Figure 1 from ECG Blog Review #19 - Lead II rhythm strip showing 2:1 AV block.
(Figure reproduced from ACLS - 2011 Pocket Brain - pg 61)
- Note - Enlarge by clicking on Figures - Right-Click to open in a separate window.
ANSWER: The atrial rate in Figure 1 of this Blog post (at the top of this page) is now faster (~115/minute) than it was when there was 2:1 AV conduction (Note the P-P interval in Figure 1 from Blog Review #19 = 3 large boxes = an atrial rate of 100/minute).

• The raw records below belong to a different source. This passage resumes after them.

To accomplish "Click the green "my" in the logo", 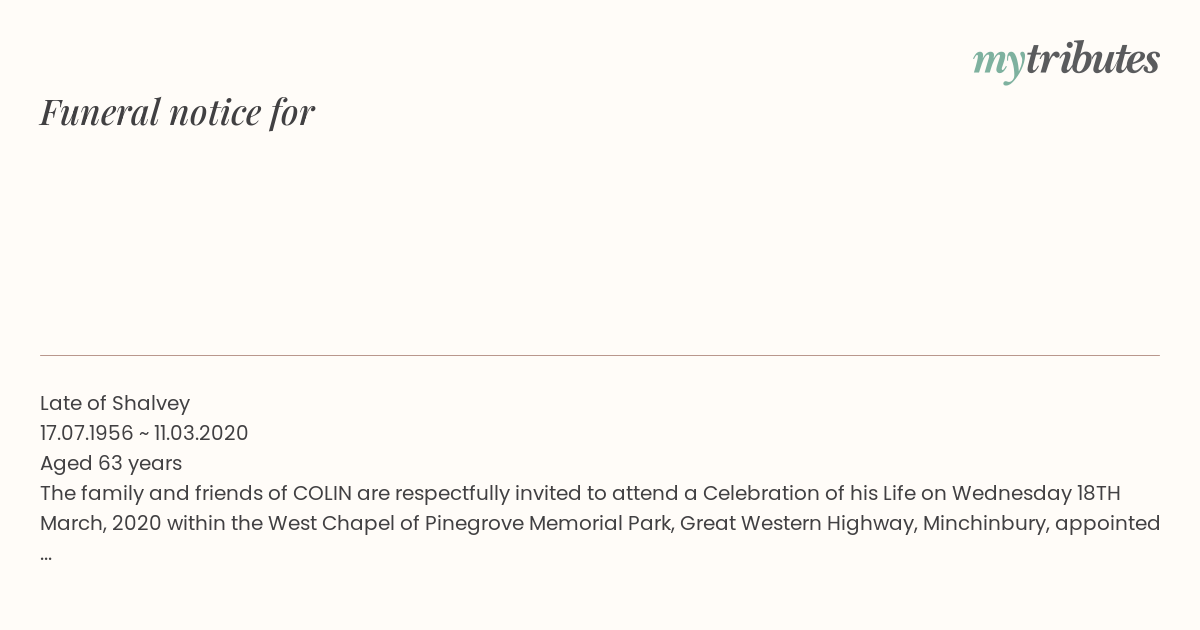I will point(998,62).
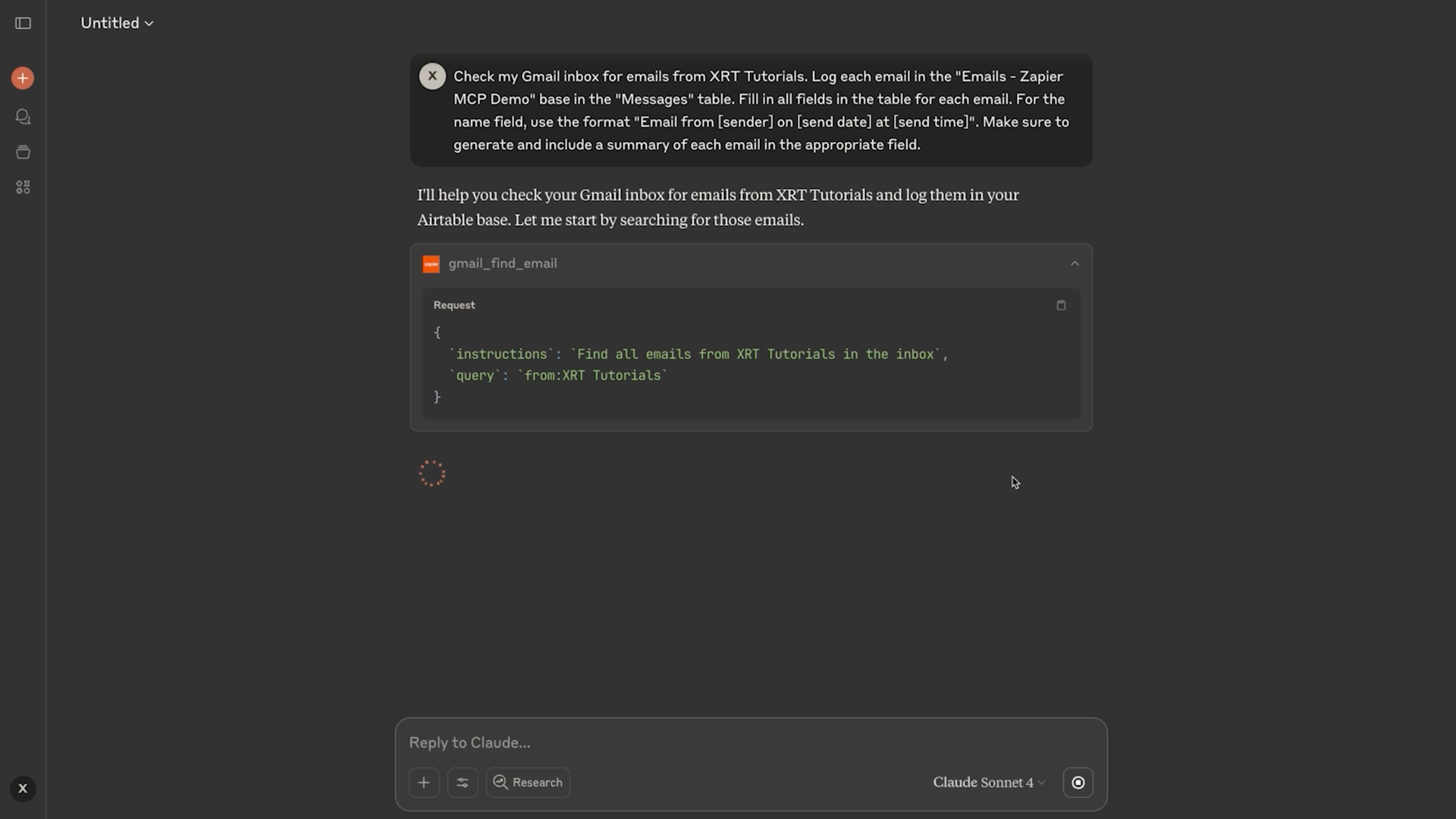Copy the Request JSON using the copy icon

1061,305
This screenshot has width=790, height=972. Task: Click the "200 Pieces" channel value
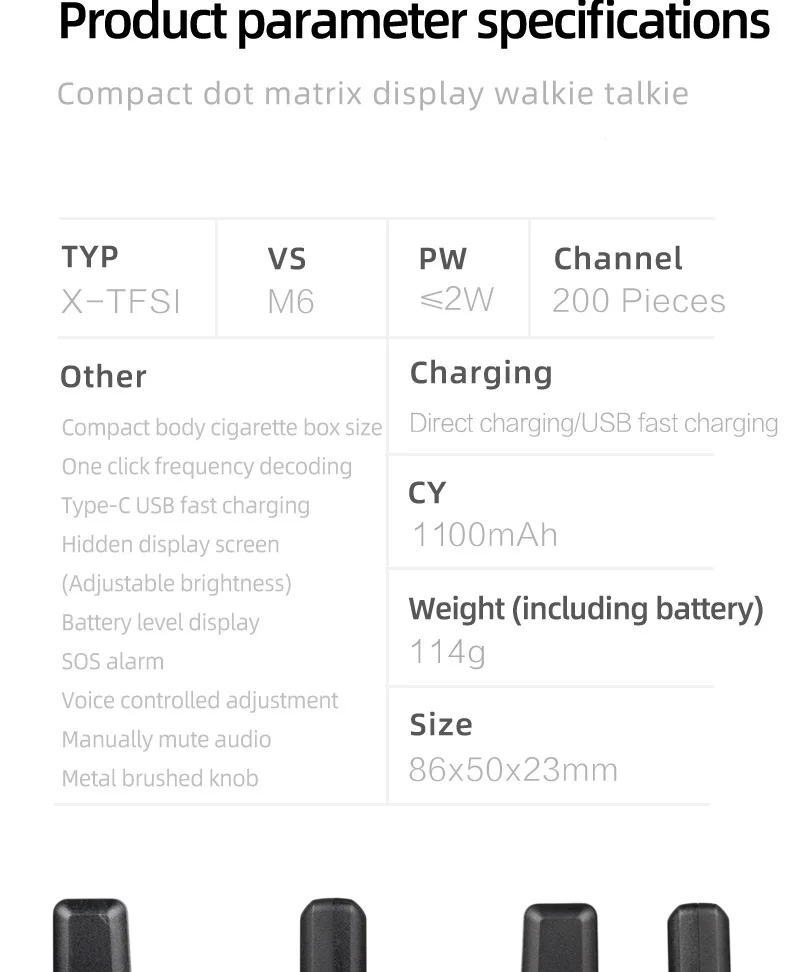(638, 301)
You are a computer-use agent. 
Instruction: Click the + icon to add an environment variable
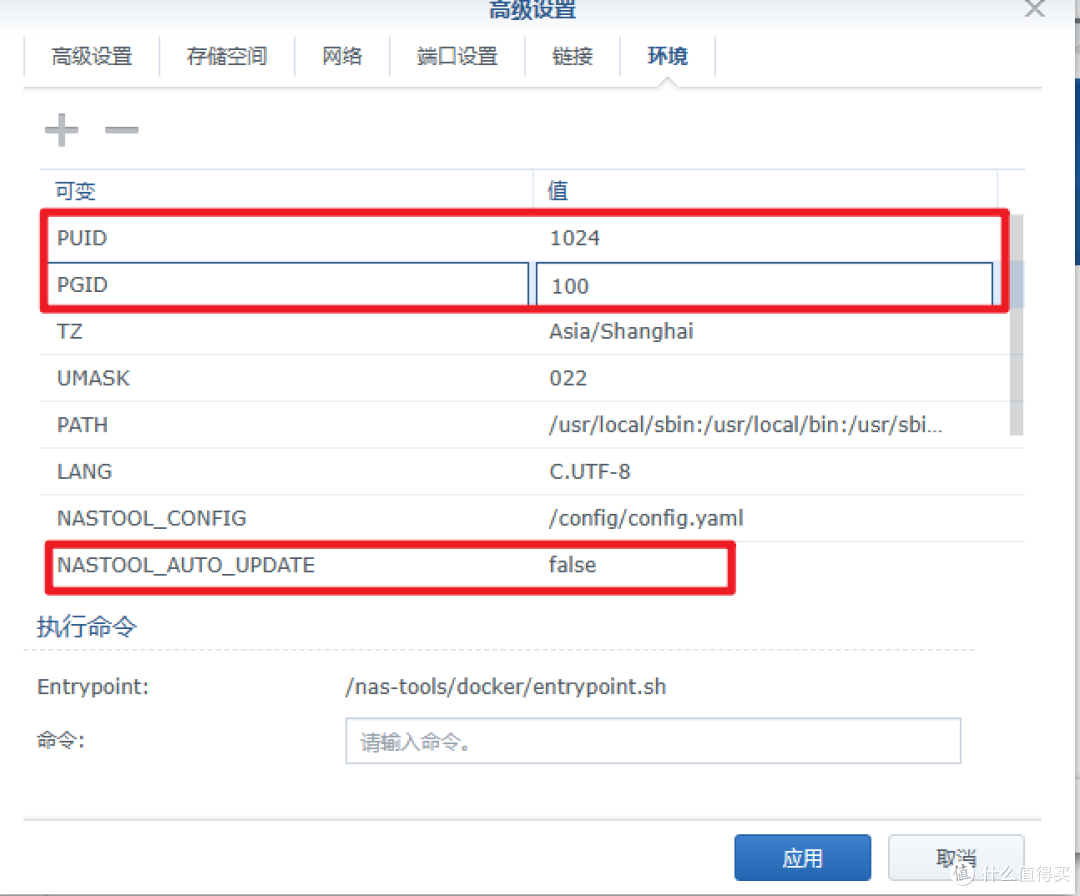coord(61,128)
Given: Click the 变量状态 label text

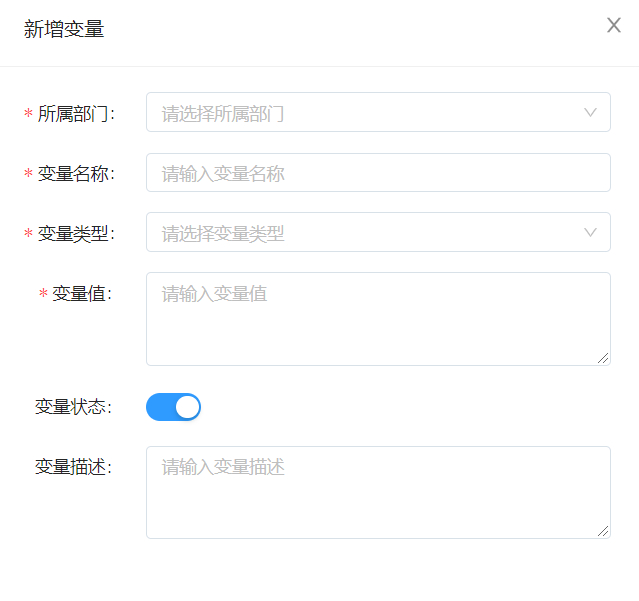Looking at the screenshot, I should (73, 407).
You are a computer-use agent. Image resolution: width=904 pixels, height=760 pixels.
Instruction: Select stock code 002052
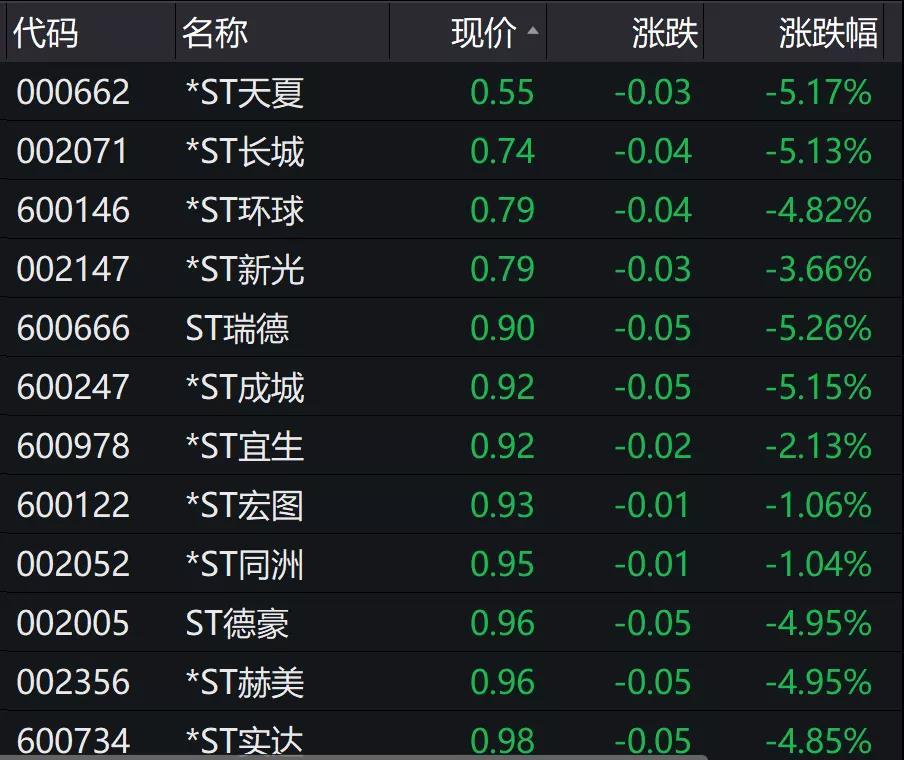pyautogui.click(x=73, y=564)
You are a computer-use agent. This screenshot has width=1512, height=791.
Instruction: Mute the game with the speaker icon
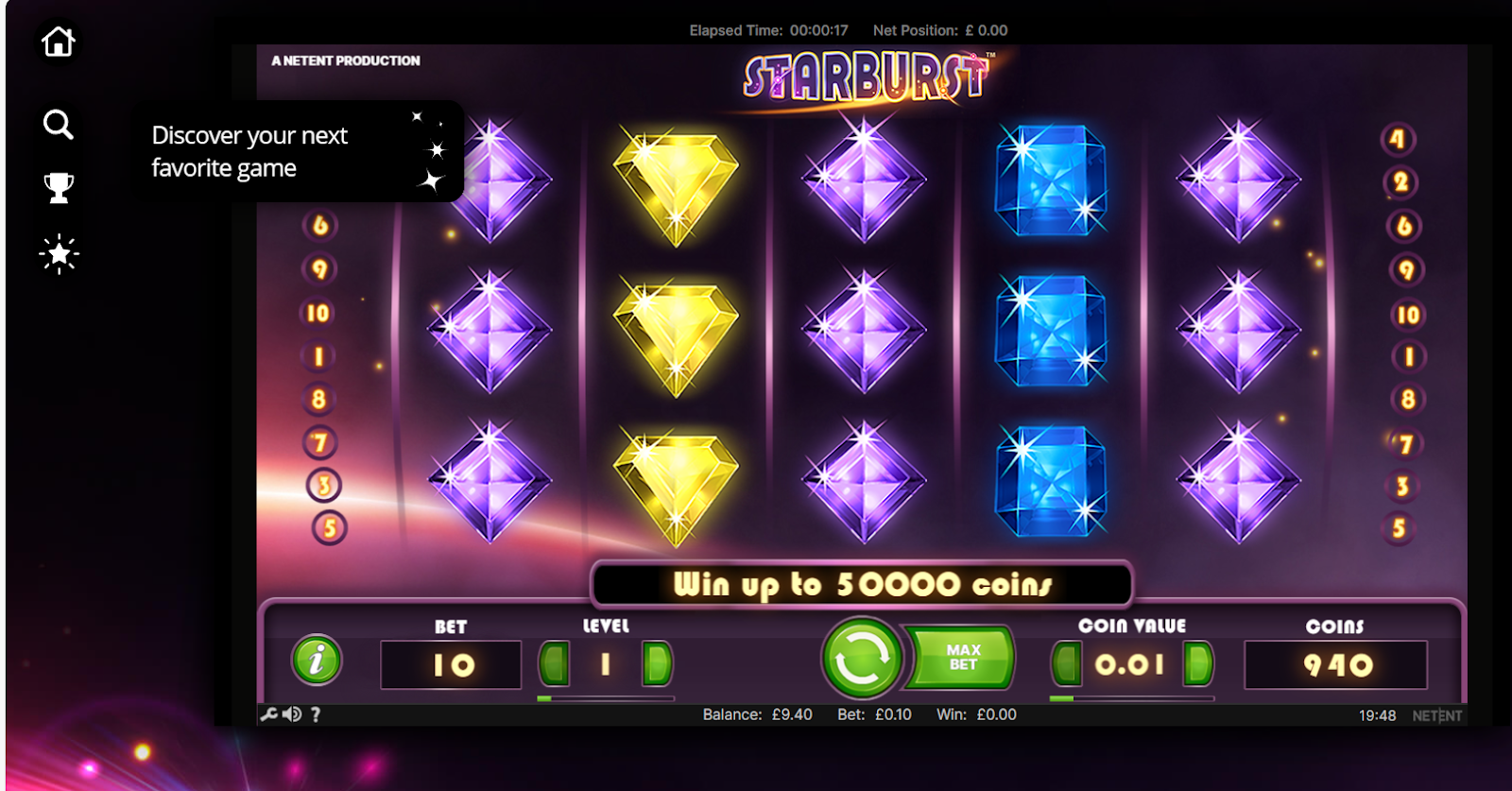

Rather than “worsening” of the degree of AV block per se – the lower conduction rate may simply be the result of the faster atrial rate.  Treatment of 2nd degree AV block with atropine may at times be a double-edged sword. It may improve the situation (by facilitating conduction through the AV node) – but it can at times worsen the situation by increasing the atrial rate by an amount that may be too fast to conduct. Bottom Line: We suspect that Figure 1 in this Blog post (at the top of this page) represents high-grade 2nd degree AV block, Mobitz Type I – because the QRS is narrow, and Mobitz I is by far the most common form of 2nd degree AV block. Even though treatment with atropine was appropriate (since this drug is often effective for Mobitz I) – atropine paradoxically worsened the situation in this case, because it further increased the atrial rate. Temporary pacing is indicated given bradycardia with hypotension.